La rutina es bien difícil para el nacionalismo que parece ideado para la agonía y la excepción. Pero es poco creíble construirse un enemigo con el Estado constitucional, que asume entre sus valores el pluralismo y la descentralización, y que reputa como un ataque a sí mismo el cuestionamiento de la autonomía de sus integrantes.

A los nacionalistas ha debido de parecerles inconcebible la disposición de bastantes votantes vascos a cambiar su voto y mudarse a otro campamento distinto del habitual. Sin embargo, el tensionamiento, la exageración, la solicitud de la excepción o el privilegio no gustan en una sociedad cuya cultura cada vez es más secular, que no necesita planteamientos salvíficos, que se orienta por el pragmatismo y que, asegurado el mantenimiento de lo peculiar, asume la racionalidad y las ventajas de la igualdad compartida.

La debilidad de la posición nacionalista se pone de manifiesto de modo muy importante en el enfrentamiento institucional con el Estado, de manera que su doble juego queda en evidencia. Aquí se produce una situación bien curiosa. El Estado ofrece un modelo cerrado, con un equipamiento constitucional impecable, un orden de poderes y competencias establecido, y una maquinaria a pleno funcionamiento, garantizada por un sistema judicial sumamente eficaz. El modelo nacionalista en cambio aparece aquejado por la contradicción y la precariedad. Su inserción en el todo constitucional es indudable, pero al tiempo esgrime una superioridad de las instituciones territoriales sin apoyo normativo explícito y dependientes de una eventual decisión democrática, que no tiene, ni puede tenerla, base constitucional y que aparece teñida de un plebiscitarismo caudillista difícilmente asumible en un sistema democrático.

• **TAREA POR REALIZAR**: Transcriba íntegramente y sin alteración alguna el fragmento sobre el nacionalismo y el Estado constitucional. Los ítems no desempeñan ningún papel en este ejercicio.

• **MATERIAL PROPORCIONADO**:
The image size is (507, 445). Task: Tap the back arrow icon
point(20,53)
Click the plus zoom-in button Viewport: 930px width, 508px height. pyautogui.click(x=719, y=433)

...

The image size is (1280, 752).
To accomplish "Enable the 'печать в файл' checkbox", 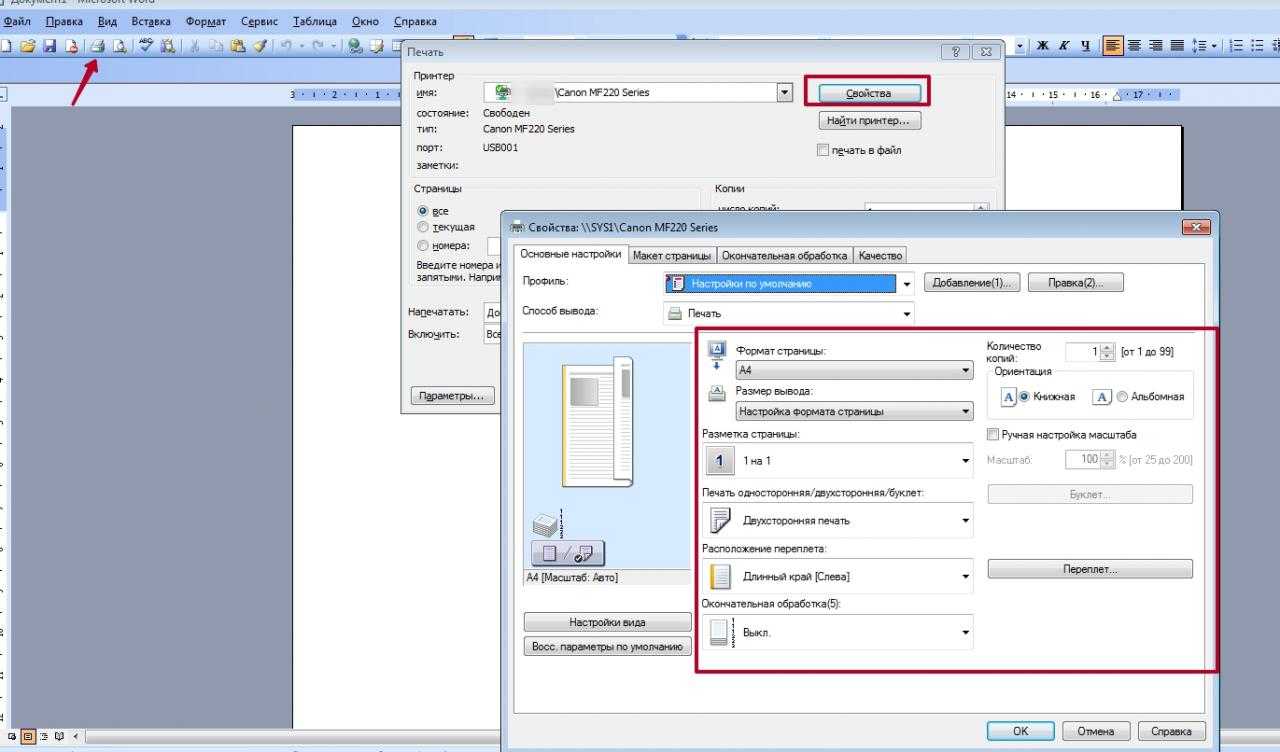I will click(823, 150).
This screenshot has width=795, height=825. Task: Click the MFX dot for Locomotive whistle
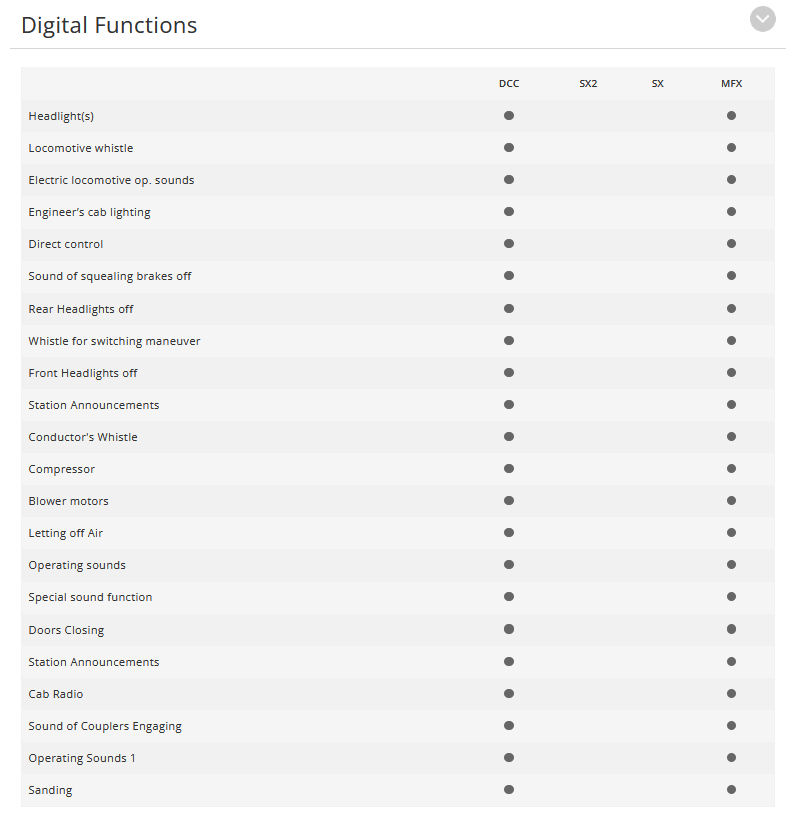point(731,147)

...

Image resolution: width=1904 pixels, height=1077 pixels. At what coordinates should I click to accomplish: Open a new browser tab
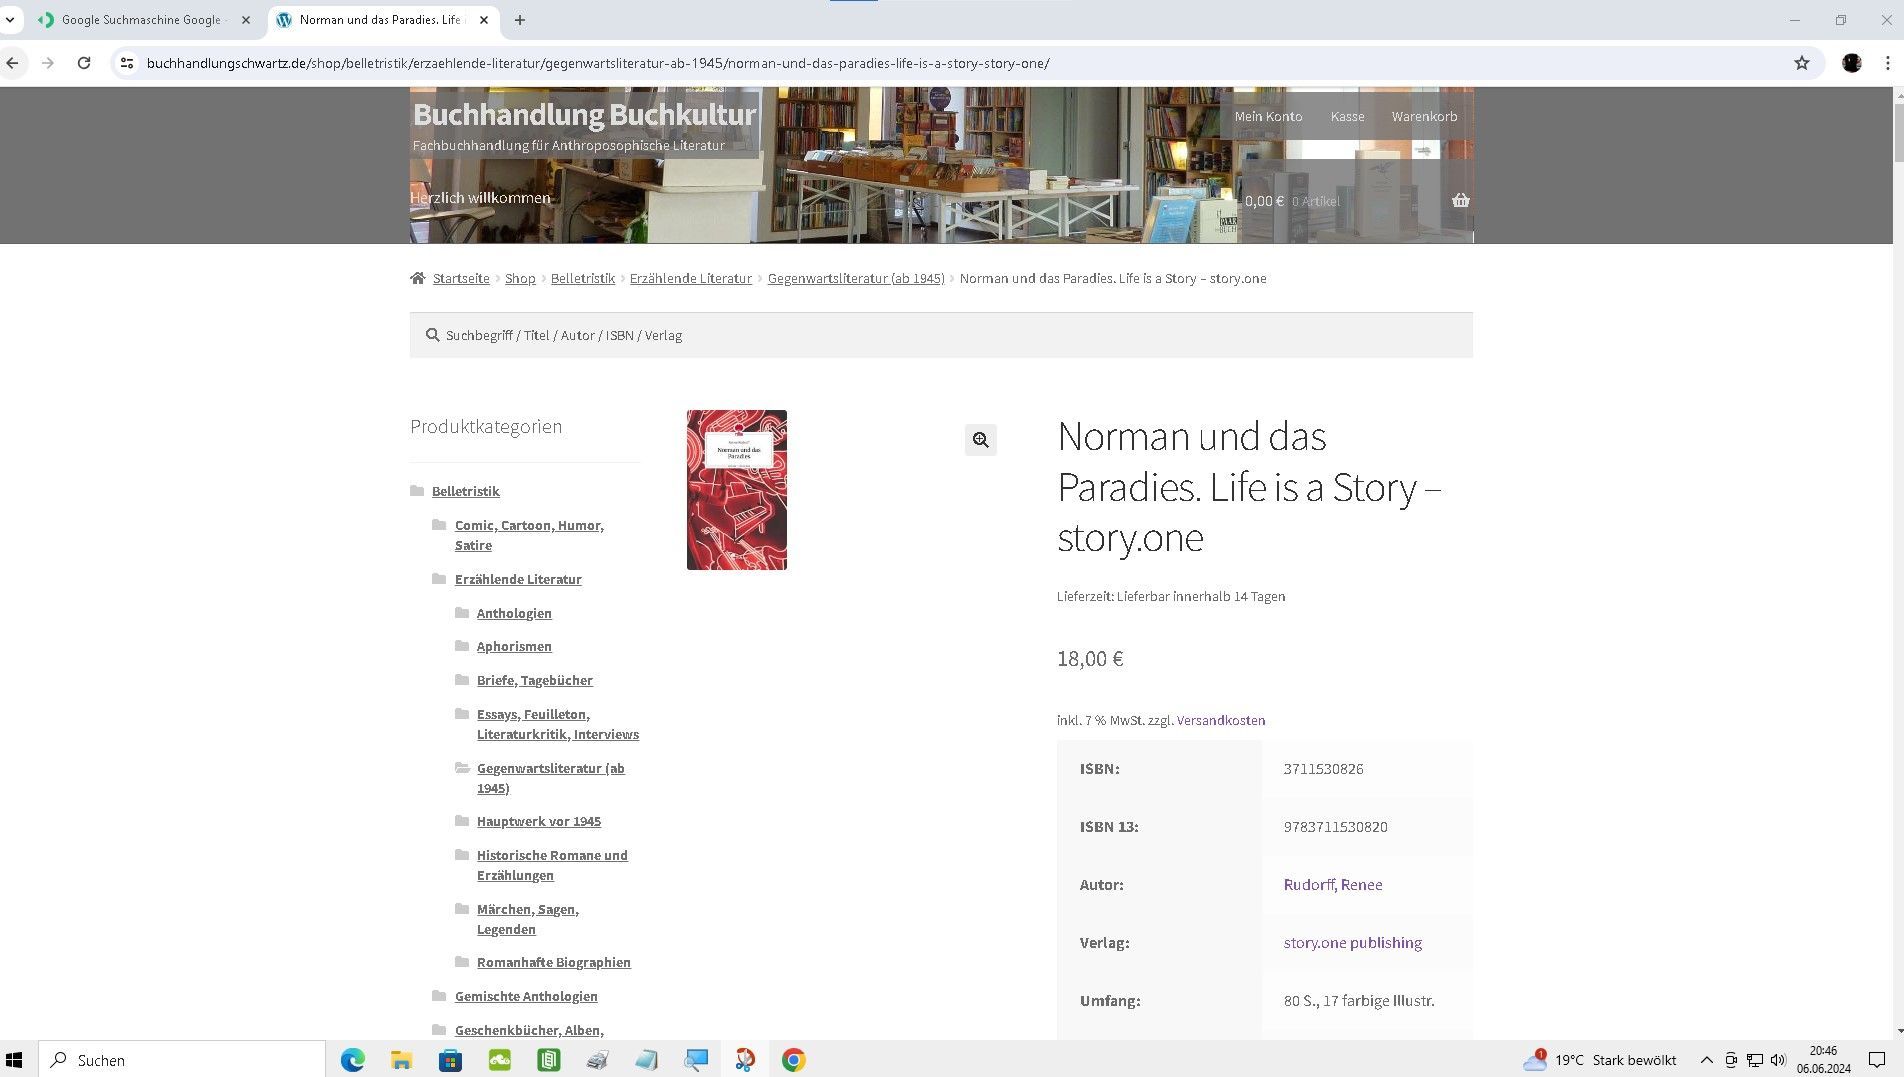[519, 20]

• **SOLUCIÓN DESARROLLADA**:
La rutina es bien difícil para el nacionalismo que parece ideado para la agonía y la excepción. Pero es poco creíble construirse un enemigo con el Estado constitucional, que asume entre sus valores el pluralismo y la descentralización, y que reputa como un ataque a sí mismo el cuestionamiento de la autonomía de sus integrantes.

A los nacionalistas ha debido de parecerles inconcebible la disposición de bastantes votantes vascos a cambiar su voto y mudarse a otro campamento distinto del habitual. Sin embargo, el tensionamiento, la exageración, la solicitud de la excepción o el privilegio no gustan en una sociedad cuya cultura cada vez es más secular, que no necesita planteamientos salvíficos, que se orienta por el pragmatismo y que, asegurado el mantenimiento de lo peculiar, asume la racionalidad y las ventajas de la igualdad compartida.

La debilidad de la posición nacionalista se pone de manifiesto de modo muy importante en el enfrentamiento institucional con el Estado, de manera que su doble juego queda en evidencia. Aquí se produce una situación bien curiosa. El Estado ofrece un modelo cerrado, con un equipamiento constitucional impecable, un orden de poderes y competencias establecido, y una maquinaria a pleno funcionamiento, garantizada por un sistema judicial sumamente eficaz. El modelo nacionalista en cambio aparece aquejado por la contradicción y la precariedad. Su inserción en el todo constitucional es indudable, pero al tiempo esgrime una superioridad de las instituciones territoriales sin apoyo normativo explícito y dependientes de una eventual decisión democrática, que no tiene, ni puede tenerla, base constitucional y que aparece teñida de un plebiscitarismo caudillista difícilmente asumible en un sistema democrático.